By June 2004, the shares held by the Wen relatives had already quadrupled in value, even before the company was listed on the Hong Kong Stock Exchange. And by 2007, the initial $65 million investment made by Taihong would be worth $3.7 billion.

Corporate records show that the relatives’ stake of that investment most likely peaked at $2.2 billion in late 2007, the last year in which Taihong’s shareholder records were publicly available. Because the company is no longer listed in Ping An’s public filings, it is unclear if the relatives continue to hold shares.

It is also not known whether Mr. Wen or the central bank chief at the time, Dai Xianglong, personally intervened on behalf of Ping An’s request for a waiver, or if Mr.
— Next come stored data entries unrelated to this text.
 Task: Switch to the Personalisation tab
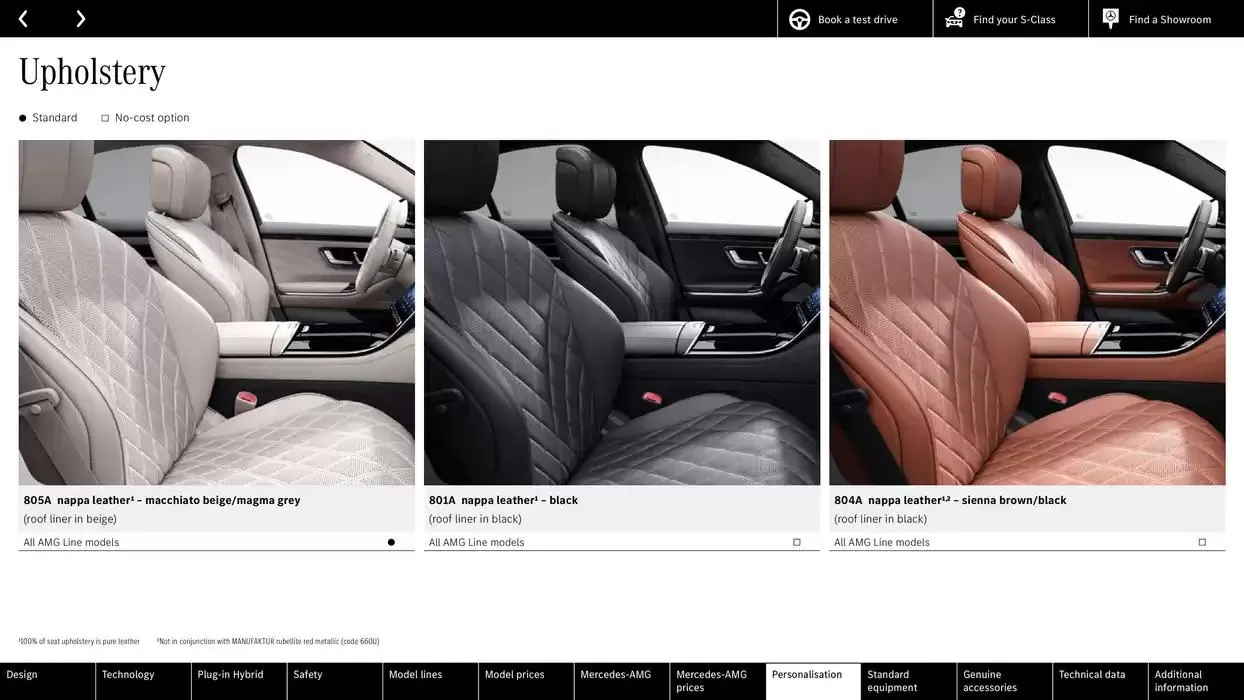coord(812,672)
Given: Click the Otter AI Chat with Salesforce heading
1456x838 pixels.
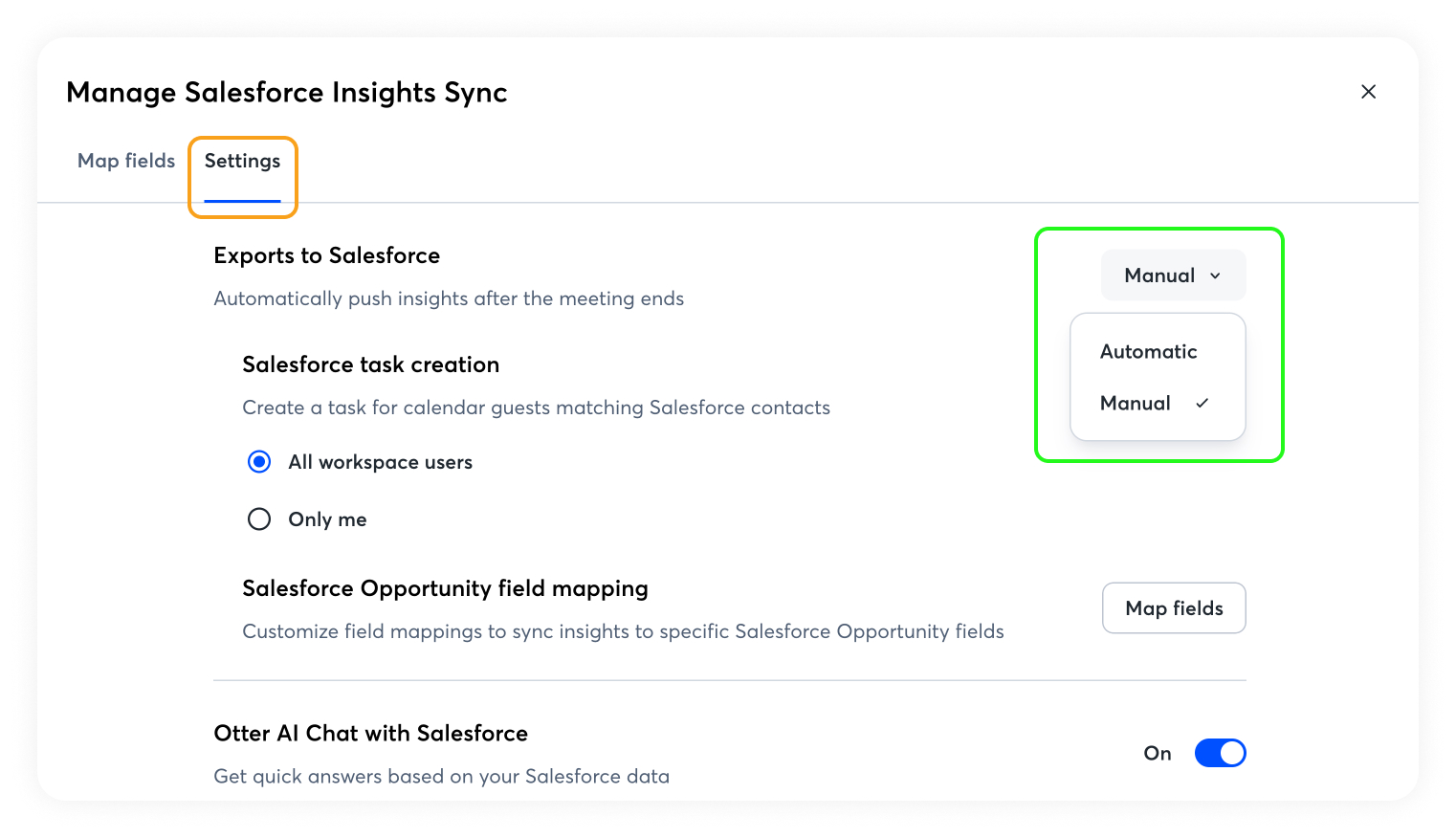Looking at the screenshot, I should (370, 734).
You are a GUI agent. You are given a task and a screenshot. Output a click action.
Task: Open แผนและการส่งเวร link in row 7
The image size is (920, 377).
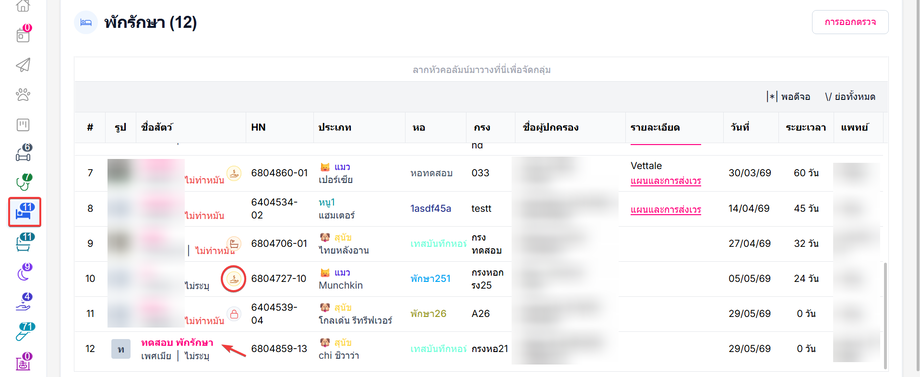pos(665,181)
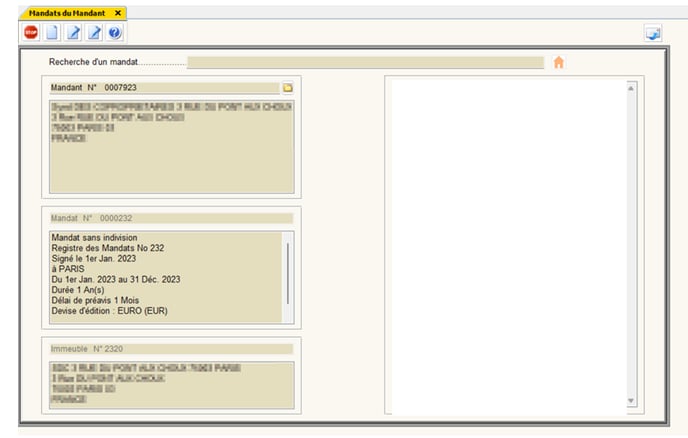Image resolution: width=688 pixels, height=438 pixels.
Task: Open the folder icon next to Mandant N°
Action: pos(287,88)
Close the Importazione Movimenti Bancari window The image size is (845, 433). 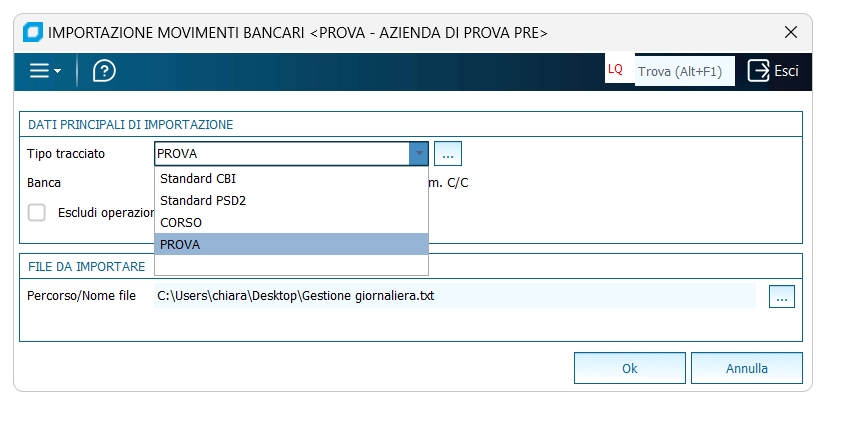(x=791, y=33)
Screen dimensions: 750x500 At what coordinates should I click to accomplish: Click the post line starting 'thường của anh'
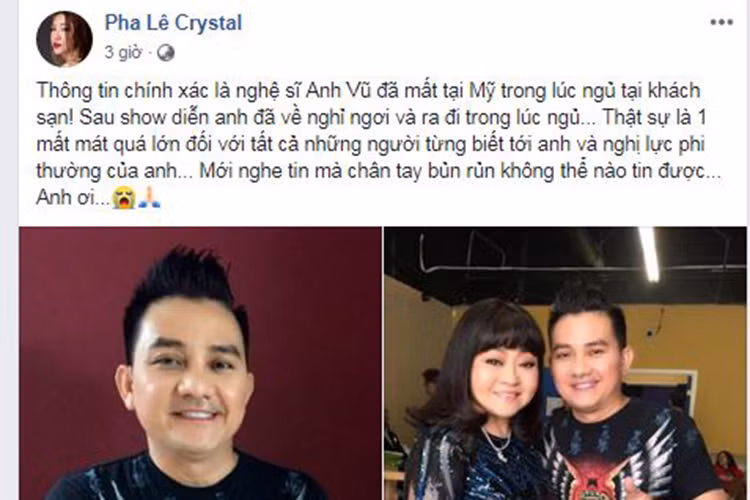pyautogui.click(x=378, y=171)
Wen was even aware of the stakes held by his relatives.

But internal Ping An documents, government filings and interviews with bankers and former senior executives at Ping An indicate that both the vice premier’s office and the central bank were among the regulators involved in the Ping An waiver meetings and who had the authority to sign off on the waiver.

Only two large state-run financial institutions were granted similar waivers, filings show, while three of China’s big state-run insurance companies were forced to break up. Many of the country’s big banks complied with the breakup requirement — enforced after the financial crisis because of concerns about the stability of the financial system — by selling their assets in other institutions.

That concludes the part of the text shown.